Posted by John Merchant on April 29, 2006 at 18:45:17:
I recently went through figuring this out for myself here in WA state, and I made an appointment with and went to the State Capital and talked to one of lawyers who work in the Securities Division about this very thing.
Unless you’re advertising for investors multi-state, or across a state line, it’s likely that your RE transaction that involves one REI, one property, one D/T, one note, etc…is exempt from state sec. registration.
BUT I’d recommend anybody looking into this make a trip to your Sec. Division and chat with one of those regulators to see what he/she/they think about your plan and what their regisration requirements are.
Most states’ registration requirements are not onerous and I suspect with a careful reading and then with the Sec. Div. lawyer’s help, finding the right form to use would not be a complex or expensive thing to do.
The BIG issue in any Sec. filing (or lack thereof) is always disclosure…did the promoter adequately, legally and fairly disclose the issues, risks, problems, or did he not? If not, and an investor loses money, I think that promoter is going to be in some difficulty.

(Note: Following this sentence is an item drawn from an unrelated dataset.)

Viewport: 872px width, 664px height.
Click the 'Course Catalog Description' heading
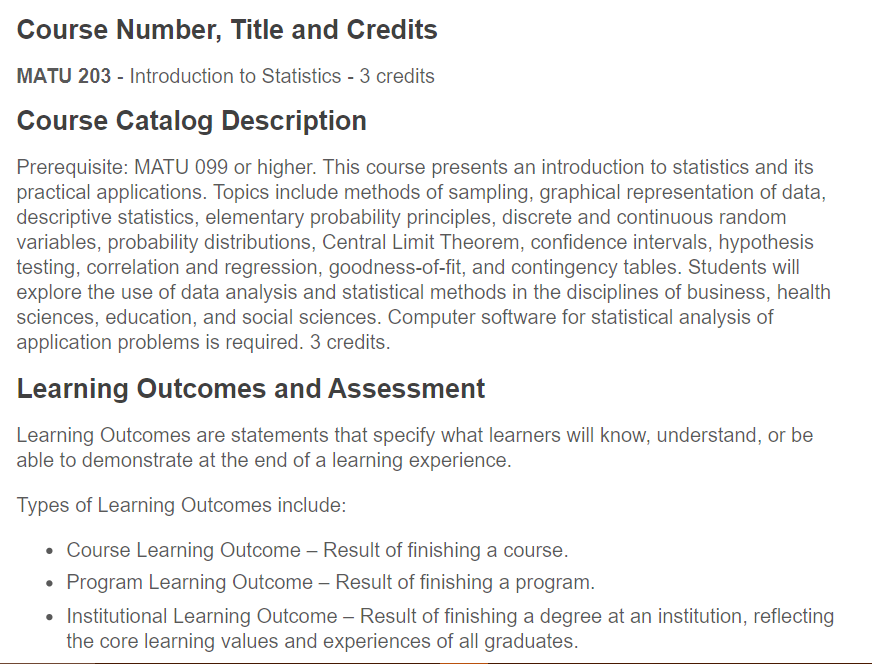point(191,121)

It’s my arm-chair opinion that anybody who’s made a serious effort to comply with his state’s laws, and has made a really good effort at disclosing every poss8ible risk and hazard to the REI, is not going to be severely punished even if the Sec. Div. feels more should have been done by that promoter.
That promoter will likely get a “Cease and Desist” letter from the State Sec. Division, ordering the promoter to quit whatever act was offending, and that’ll likely be the end…unless the promoter keeps on, or tries to hide his promotions, etc.